(What you should do): Reproduce the listing lines from the one containing "This screenshot has width=650, height=644." through the one containing "tap(375, 247)", inclusive. Substitute "share link" for "embed code" and keep everything else unchanged.

(Data shown):
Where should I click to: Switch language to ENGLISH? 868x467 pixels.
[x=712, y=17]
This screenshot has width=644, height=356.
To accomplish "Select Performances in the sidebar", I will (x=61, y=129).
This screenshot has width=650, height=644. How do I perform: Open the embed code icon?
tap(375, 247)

* * *

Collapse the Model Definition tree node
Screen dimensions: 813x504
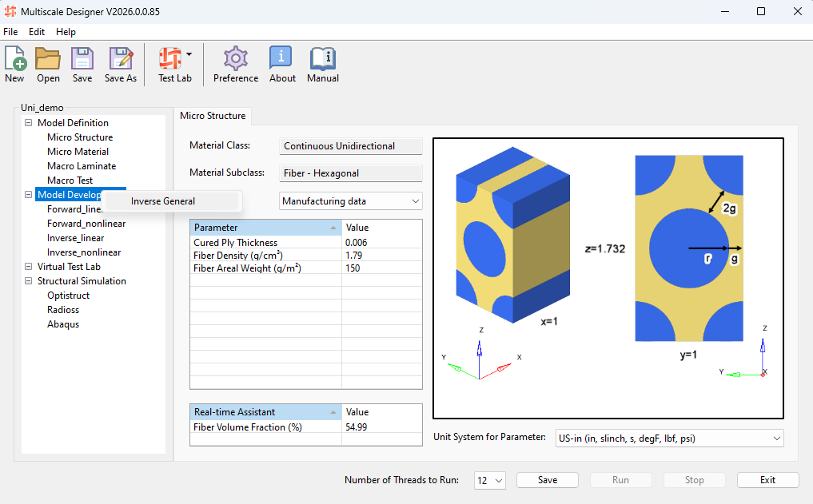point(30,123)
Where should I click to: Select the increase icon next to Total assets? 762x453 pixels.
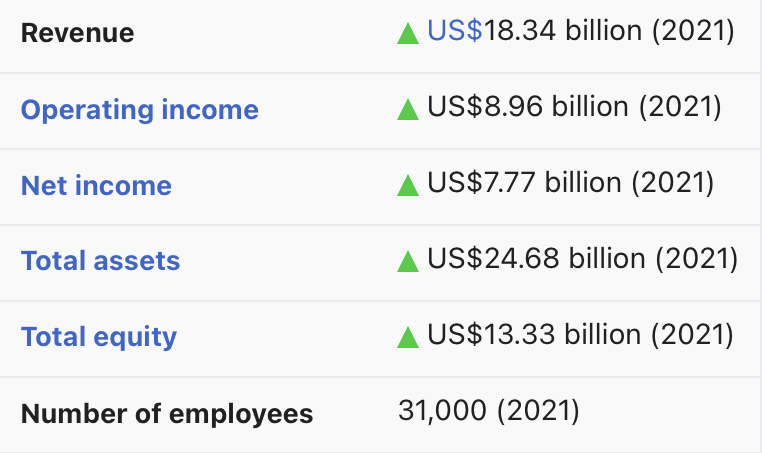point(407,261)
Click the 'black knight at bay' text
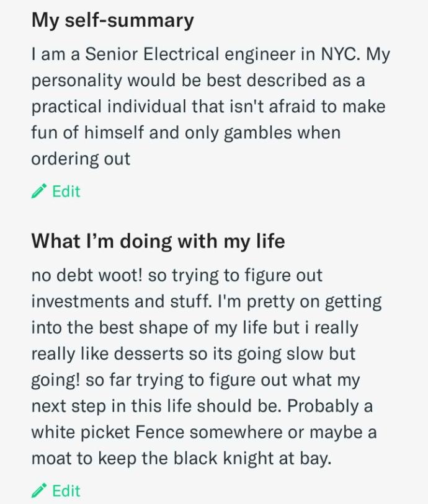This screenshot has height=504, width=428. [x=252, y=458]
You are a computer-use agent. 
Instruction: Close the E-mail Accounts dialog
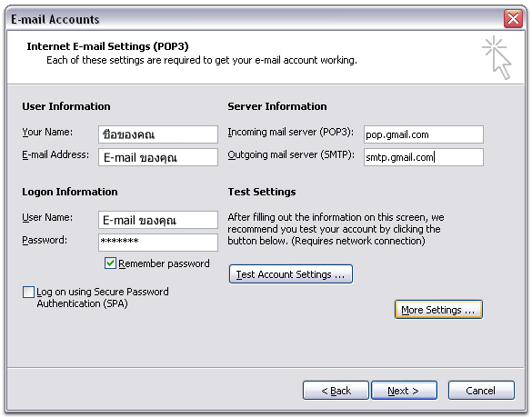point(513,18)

--

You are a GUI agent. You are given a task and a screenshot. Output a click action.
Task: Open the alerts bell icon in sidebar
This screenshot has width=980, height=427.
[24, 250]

(The completed task):
This screenshot has width=650, height=644. How do I perform: Open the share link icon?
tap(375, 247)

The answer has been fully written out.